The industry has lost 319 advisers as the complete fall-out from the FASEA exam deadline has been felt, with the total number of advisers on ASIC’s financial adviser register settling at 17,282.

The deadline to complete the adviser exam was 31 December, 2021, and advisers who had not passed the exam had 30 days to come off the register.

A September 2021 extension granted eligibility to financial planners who failed the exam twice, with Wealth Data estimating 1,400 advisers being eligible.

Colin Williams, Wealth Data director, tells Professional Planner the number of advisers in the industry will stabilise as the remaining businesses start to grow.

“Numbers will still fall but those that fit into the holistic financial planning category [which is] the largest group will stabilise quite well now,” Williams says. “But accounting and limited advice is finished and as time goes on, will come to an end.”

The SMSF Adviser Network comprised the majority of lost roles, contributing 255 to this week’s numbers.

The post-Adviser exam deadline should be the last major drop-off of adviser numbers, after heavy losses in December because of the final FASEA exam and in July during the end of the last financial year.

The end of the 2021 financial year saw the departure of 549 advisers, which pulled the total number down to 19,082.

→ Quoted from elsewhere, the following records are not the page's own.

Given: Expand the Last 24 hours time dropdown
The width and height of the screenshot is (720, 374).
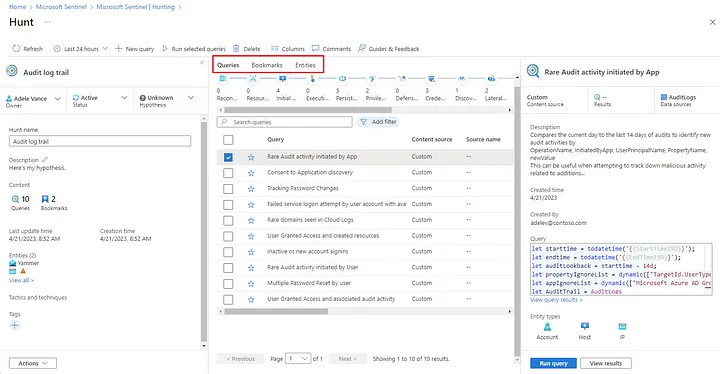Looking at the screenshot, I should tap(81, 49).
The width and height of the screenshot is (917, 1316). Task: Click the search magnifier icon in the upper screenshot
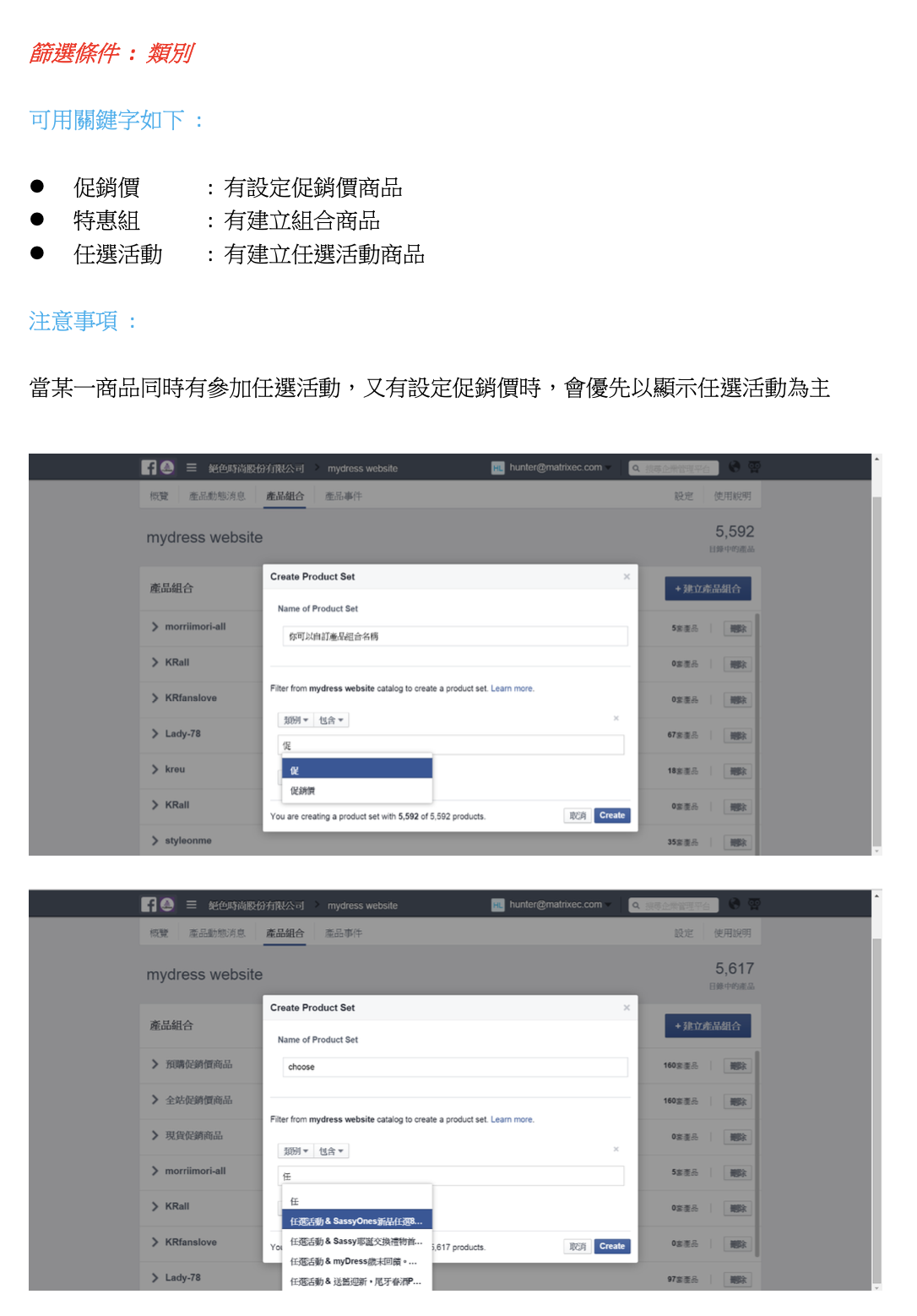(x=636, y=468)
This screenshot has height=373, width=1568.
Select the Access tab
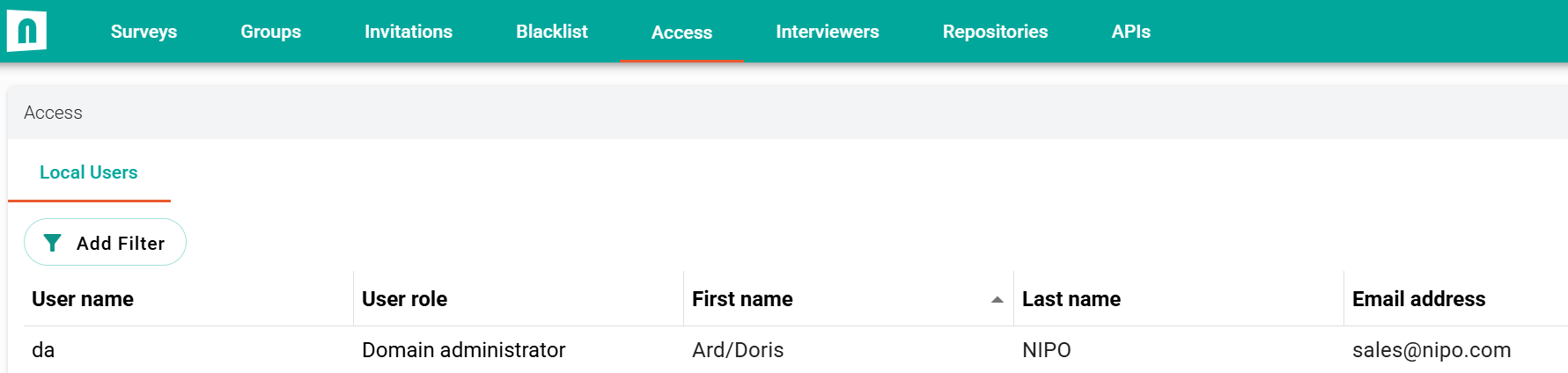tap(681, 32)
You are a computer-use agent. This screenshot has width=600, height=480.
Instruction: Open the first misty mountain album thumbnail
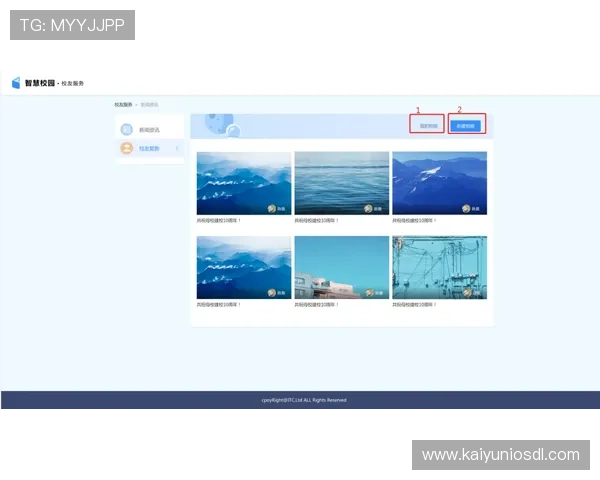[244, 180]
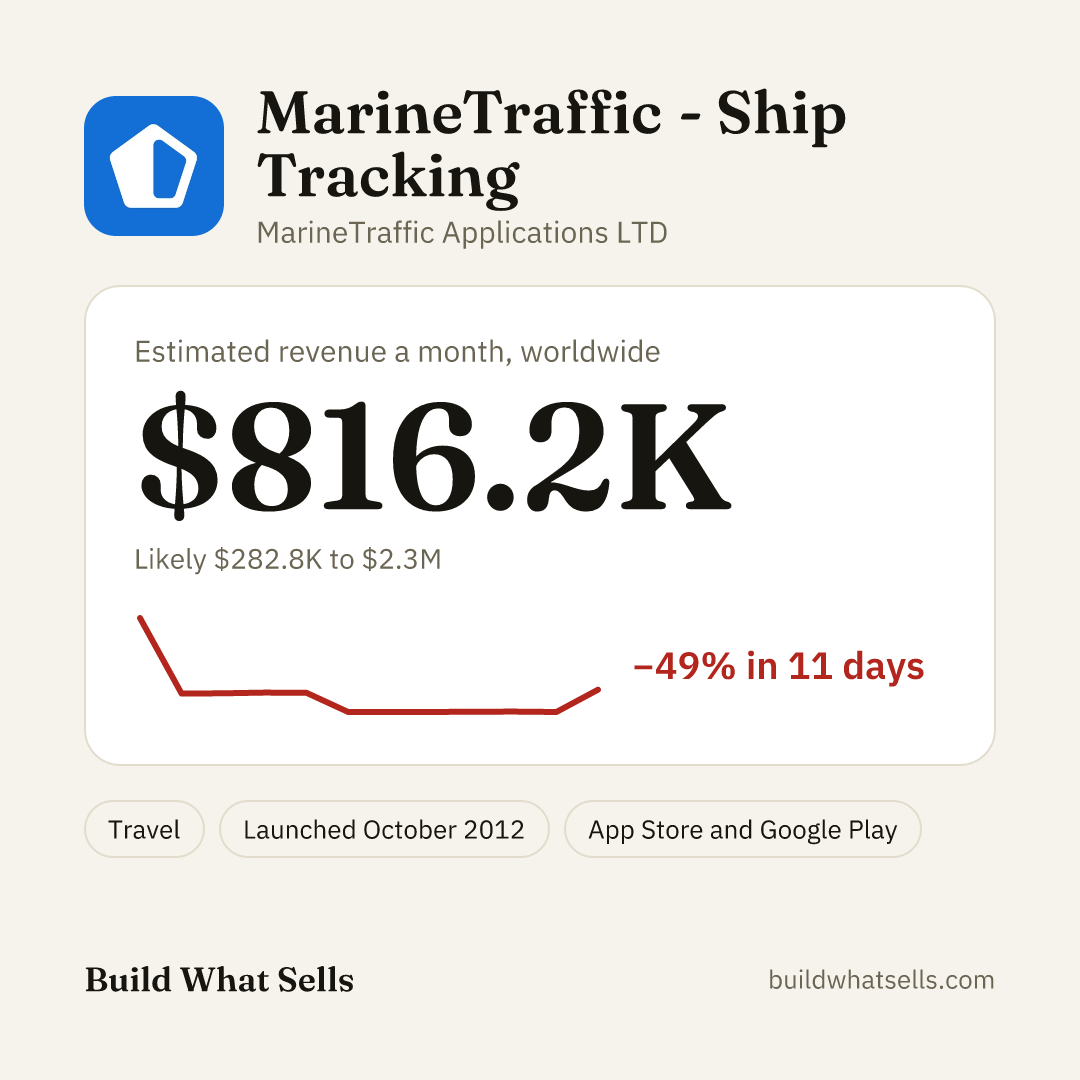Click the MarineTraffic blue app icon
Screen dimensions: 1080x1080
click(154, 166)
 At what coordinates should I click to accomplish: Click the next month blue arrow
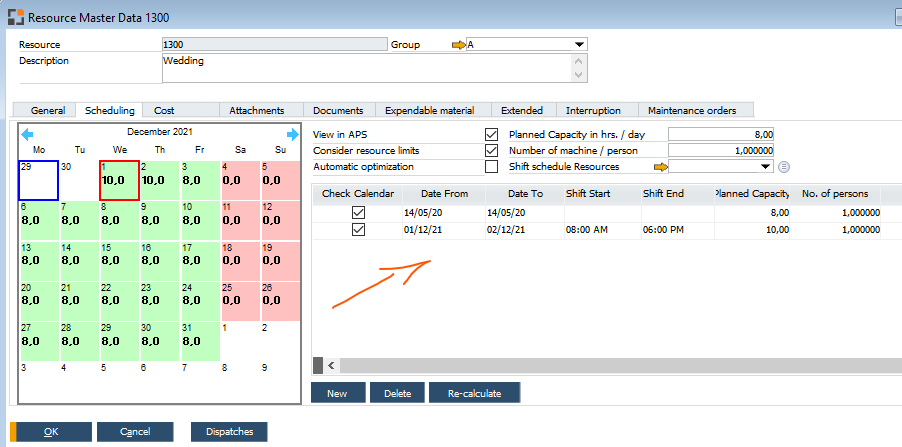coord(293,134)
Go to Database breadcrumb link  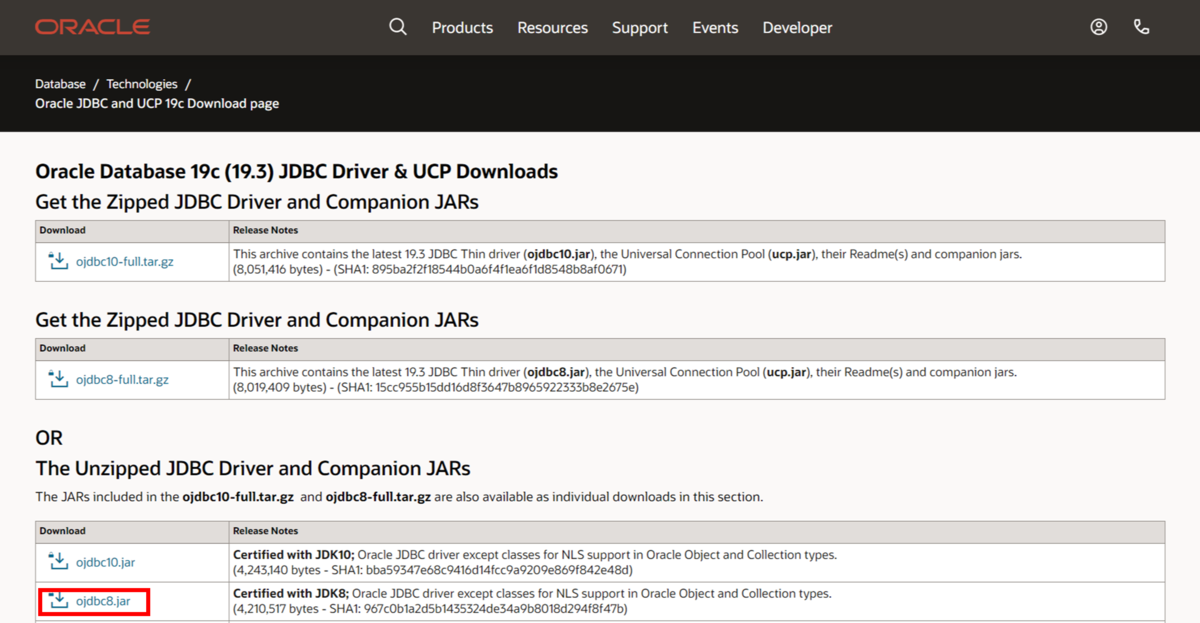pos(60,84)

That loss was attributed to advisers wanting to avoid the increased adviser levy for the new financial year, which was in August frozen by the government at the level it was in the 2019 financial year level.

The estimated FY21 ASIC levy of $3,138 per adviser plus a flat fee of $1,500 was reduced to $1,142 with the $1,500 flat fee.

At the start of the year the numbers dropped to 17,670 as the industry saw 847 adviser departures during December and the first half of January.

One comment on “Another 300 advisers leave in post-FASEA exam exodus”
    Jeremy Wright

    Holistic Adviser Businesses will grow, as their numbers mean they can be choosy with which clients they want to take on and as that demographic will be higher earning clients who can afford to pay more for advice, those holistic Planning Businesses will do well.

    As for the tens of millions of Australians who will not have an Adviser to guide them, that is another story.
    Colin Williams states limited advice will come to an end and due to the maze of Regulatory complexity, grey areas around what is required for a ROA or SOA and the inherent risk due to no one being able to say I am 100% sure that my strategy won’t fall foul of the Regulators, it will continue to be high complexity, high fees and clients will still not read their reports due to the complex legal wording in their SOA’s that confuses them.

    This brings me back to why the Advised Life Insurance sector is struggling, which has resulted in thousands of experienced risk specialists leaving the Industry, Holistic Advisers now starting to scope our Life Insurance advise, virtually NIL new entrants to the Insurance advice sector and premiums increasing to levels where Australians are saying enough is enough and we are going to cancel unless the premiums come down to affordable levels.

    This fiasco was totally avoidable and in order to fix it, the Government MUST make it feasible for holistic and risk specialist Advisers to work in this sector again without the current barriers that has choked it off and hence, Insurance advice being scoped out in growing numbers.
    The problem is clear to see. The solution is also clear to see.
    What we need now is for the Government, the Regulators and the FPA (after reading the FPA comments about Adviser education requirements) to start listening.